PROBLEMS:
a – According to the passage on the foci of the conic, where do the two foci lie?
b – Does the passage on the foci of the conic support each statement? Answer yes or no, and quote the deciding words. (i) The circles drawn on PP’ and RR’ as diameters meet in two points. (ii) The involution of points PP’ on the axis has two double points. (iii) The foci lie outside the conic.
c – Please write out the passage on the foci of the conic word for word, from "There are two" to "called the foci of the conic.".

SELECTED EXTRACT:
152.  Discovery of the foci of the conic. We know that on one axis no such points as we are seeking can lie (§ 150).  The involution of points PP’ on this axis can therefore have no double points.  Nevertheless, let PP’ and RR’ be two pairs of corresponding points on this axis (Fig. 43).  Then we know that P and P’ are separated from each other by R and R’ (§ 143).  Draw a circle on PP’ as a diameter, and one on RR’ as a diameter.  These must intersect in two points, F and F’, and since the center of the conic is the center of the involution PP’, RR’, as is easily seen, it follows that F and F’ are on the other axis of the conic.  Moreover, FR and FR’ are conjugate normal rays, since RFR’ is inscribed in a semicircle, and the two rays go one through R and the other through R’.  The involution of points PP’, RR’ therefore projects to the two points F and F’ in two pencils of rays in involution which have for corresponding rays conjugate normals to the conic.  We may, then, say: 

There are two and only two points of the plane where the involution determined by the conic is circular.  These two points lie on one of the axes, at equal distances from the center, on the inside of the conic.  These points are called the foci of the conic.

RECORDED DATA:
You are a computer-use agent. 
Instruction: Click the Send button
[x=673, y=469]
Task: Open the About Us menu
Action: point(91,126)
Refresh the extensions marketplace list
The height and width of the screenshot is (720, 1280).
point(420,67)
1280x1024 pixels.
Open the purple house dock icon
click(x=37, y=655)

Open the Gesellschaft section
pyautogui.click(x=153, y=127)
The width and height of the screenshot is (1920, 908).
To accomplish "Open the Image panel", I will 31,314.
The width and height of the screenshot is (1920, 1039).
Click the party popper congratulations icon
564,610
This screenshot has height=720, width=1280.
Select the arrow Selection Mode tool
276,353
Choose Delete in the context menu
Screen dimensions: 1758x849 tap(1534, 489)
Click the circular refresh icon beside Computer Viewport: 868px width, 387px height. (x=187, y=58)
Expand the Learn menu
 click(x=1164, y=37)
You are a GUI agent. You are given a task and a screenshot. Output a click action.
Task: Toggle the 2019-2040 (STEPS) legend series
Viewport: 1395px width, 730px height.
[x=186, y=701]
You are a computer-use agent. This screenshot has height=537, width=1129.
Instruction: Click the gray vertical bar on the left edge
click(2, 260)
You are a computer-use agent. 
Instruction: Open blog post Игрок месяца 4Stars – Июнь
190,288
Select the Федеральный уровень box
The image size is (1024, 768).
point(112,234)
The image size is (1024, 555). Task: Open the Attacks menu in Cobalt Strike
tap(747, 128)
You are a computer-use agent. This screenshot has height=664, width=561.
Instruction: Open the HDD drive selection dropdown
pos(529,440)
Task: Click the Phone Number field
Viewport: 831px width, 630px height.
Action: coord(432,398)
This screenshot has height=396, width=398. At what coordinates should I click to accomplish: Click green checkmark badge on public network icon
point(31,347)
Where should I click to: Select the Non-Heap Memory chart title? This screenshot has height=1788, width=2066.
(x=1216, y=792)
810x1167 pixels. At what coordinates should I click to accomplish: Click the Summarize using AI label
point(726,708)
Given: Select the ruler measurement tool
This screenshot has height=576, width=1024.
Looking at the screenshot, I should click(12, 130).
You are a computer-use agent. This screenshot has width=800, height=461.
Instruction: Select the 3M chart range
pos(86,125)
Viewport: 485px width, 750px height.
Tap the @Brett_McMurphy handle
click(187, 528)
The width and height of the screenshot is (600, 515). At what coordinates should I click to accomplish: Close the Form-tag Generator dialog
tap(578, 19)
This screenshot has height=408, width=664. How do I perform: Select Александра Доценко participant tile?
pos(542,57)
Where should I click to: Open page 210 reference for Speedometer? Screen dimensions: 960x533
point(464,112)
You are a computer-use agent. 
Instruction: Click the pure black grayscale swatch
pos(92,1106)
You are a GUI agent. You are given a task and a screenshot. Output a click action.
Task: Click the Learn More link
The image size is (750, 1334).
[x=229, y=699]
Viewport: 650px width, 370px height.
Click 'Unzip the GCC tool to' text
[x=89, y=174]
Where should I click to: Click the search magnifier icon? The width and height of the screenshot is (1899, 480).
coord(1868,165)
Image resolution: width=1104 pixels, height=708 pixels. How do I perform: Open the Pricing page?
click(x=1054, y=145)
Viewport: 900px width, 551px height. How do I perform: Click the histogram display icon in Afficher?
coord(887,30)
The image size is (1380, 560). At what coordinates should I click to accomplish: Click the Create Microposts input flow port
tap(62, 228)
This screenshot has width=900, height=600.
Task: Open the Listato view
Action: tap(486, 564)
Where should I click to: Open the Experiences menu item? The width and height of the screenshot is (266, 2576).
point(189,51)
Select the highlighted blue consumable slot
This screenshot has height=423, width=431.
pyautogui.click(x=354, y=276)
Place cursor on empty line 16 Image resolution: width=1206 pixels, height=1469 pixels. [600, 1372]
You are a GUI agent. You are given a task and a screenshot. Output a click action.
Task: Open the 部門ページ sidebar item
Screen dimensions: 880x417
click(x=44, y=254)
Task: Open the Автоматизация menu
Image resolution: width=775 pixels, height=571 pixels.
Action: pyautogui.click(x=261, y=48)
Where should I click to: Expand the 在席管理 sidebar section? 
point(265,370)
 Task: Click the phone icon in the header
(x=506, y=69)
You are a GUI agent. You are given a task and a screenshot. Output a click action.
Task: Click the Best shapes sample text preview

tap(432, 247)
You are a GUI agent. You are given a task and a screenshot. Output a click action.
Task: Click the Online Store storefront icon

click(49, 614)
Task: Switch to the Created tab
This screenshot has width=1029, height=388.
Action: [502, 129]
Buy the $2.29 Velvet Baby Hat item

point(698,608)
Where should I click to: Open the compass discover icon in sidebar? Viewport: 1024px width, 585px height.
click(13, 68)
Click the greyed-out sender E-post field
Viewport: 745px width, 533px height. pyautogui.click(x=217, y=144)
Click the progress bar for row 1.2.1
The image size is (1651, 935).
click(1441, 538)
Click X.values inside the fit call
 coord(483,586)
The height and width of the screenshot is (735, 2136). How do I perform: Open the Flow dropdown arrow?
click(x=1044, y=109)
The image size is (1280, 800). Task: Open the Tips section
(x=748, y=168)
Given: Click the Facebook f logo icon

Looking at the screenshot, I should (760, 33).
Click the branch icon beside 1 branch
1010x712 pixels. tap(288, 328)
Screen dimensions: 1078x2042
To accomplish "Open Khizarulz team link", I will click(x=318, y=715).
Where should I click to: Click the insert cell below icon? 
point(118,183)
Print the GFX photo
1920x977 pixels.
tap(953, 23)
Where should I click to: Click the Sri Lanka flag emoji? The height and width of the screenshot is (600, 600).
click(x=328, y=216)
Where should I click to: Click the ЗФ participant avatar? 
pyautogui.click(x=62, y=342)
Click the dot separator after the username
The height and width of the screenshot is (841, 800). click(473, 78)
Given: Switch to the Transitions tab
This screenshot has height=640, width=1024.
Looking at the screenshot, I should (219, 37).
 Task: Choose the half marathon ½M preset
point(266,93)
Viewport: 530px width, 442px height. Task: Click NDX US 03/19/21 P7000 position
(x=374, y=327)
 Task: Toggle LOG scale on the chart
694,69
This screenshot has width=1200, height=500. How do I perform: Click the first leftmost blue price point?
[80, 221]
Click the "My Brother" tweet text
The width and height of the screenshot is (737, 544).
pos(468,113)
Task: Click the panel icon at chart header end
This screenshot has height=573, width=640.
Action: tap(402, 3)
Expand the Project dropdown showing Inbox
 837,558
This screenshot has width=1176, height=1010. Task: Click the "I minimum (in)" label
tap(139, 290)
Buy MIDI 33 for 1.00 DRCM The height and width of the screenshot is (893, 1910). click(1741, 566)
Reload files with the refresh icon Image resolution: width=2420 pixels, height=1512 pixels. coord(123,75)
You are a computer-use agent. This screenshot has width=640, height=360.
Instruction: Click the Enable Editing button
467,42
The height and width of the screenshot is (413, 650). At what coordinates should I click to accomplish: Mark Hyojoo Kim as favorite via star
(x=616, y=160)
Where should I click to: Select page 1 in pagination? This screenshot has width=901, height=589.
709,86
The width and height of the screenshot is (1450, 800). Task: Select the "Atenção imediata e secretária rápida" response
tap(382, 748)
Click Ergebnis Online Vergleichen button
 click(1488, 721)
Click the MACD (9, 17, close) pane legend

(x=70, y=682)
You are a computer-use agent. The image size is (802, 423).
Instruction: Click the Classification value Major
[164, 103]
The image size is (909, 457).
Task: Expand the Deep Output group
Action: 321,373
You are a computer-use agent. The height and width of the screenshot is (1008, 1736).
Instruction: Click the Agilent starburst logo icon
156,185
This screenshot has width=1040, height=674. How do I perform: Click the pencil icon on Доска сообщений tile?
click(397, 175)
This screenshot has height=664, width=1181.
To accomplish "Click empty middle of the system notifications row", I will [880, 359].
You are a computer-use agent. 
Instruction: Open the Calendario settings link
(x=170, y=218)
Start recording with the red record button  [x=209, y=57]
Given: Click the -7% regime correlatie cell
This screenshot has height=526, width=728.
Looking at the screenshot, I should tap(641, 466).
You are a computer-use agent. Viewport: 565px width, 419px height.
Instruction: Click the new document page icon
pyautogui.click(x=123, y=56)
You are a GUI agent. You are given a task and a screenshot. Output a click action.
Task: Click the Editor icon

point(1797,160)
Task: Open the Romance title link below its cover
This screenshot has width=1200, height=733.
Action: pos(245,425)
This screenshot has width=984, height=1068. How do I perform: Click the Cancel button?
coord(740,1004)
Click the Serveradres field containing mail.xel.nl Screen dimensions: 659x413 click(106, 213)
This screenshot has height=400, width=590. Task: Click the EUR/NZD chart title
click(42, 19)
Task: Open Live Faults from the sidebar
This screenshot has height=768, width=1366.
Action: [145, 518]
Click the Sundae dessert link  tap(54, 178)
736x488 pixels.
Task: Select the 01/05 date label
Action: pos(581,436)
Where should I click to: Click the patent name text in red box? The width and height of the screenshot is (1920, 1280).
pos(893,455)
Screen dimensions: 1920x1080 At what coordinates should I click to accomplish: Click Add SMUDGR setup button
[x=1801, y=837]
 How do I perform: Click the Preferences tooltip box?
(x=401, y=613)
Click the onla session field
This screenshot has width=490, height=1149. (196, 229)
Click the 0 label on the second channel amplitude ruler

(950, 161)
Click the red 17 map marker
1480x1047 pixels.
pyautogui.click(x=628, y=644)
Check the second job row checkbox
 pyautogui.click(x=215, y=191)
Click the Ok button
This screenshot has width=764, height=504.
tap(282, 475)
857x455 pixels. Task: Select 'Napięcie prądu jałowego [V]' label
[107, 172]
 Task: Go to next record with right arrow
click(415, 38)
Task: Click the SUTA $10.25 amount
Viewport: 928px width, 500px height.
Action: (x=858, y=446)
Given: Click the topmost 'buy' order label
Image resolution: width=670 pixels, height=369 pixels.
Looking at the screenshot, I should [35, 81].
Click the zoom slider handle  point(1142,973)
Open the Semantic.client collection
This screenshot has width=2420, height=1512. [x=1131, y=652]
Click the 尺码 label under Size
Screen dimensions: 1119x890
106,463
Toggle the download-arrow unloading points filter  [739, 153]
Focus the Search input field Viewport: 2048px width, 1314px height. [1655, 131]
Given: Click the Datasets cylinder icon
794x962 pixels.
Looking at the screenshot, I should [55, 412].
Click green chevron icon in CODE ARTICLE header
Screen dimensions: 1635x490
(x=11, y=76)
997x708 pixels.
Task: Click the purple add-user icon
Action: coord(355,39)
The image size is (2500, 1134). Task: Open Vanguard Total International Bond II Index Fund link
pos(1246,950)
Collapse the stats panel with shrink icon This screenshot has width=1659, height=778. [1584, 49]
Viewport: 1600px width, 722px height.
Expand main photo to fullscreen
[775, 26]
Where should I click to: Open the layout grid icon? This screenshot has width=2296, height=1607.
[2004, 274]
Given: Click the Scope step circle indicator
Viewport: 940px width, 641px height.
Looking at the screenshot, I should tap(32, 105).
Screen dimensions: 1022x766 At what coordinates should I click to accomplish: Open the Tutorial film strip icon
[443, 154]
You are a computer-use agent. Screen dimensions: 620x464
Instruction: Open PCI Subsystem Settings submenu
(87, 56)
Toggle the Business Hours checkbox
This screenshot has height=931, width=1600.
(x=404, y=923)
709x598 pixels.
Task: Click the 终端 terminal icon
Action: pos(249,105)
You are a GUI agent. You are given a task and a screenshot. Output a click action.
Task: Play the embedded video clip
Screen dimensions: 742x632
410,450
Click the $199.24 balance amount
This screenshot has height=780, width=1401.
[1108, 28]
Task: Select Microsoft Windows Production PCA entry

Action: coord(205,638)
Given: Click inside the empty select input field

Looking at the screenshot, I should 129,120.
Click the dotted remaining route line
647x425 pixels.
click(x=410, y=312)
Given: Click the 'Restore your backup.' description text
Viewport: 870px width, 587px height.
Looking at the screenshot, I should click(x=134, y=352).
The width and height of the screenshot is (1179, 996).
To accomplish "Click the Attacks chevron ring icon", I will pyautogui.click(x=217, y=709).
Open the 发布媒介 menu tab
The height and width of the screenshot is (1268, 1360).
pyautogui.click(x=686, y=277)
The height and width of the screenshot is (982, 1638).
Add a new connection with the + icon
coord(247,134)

RESPONSES:
a – They lie on one of the axes, at equal distances from the center, on the inside of the conic.

b –
(i) Yes: "These must intersect in two points, F and F’"
(ii) No: "The involution of points PP’ on this axis can therefore have no double points."
(iii) No: "on the inside of the conic"

c –
There are two and only two points of the plane where the involution determined by the conic is circular.  These two points lie on one of the axes, at equal distances from the center, on the inside of the conic.  These points are called the foci of the conic.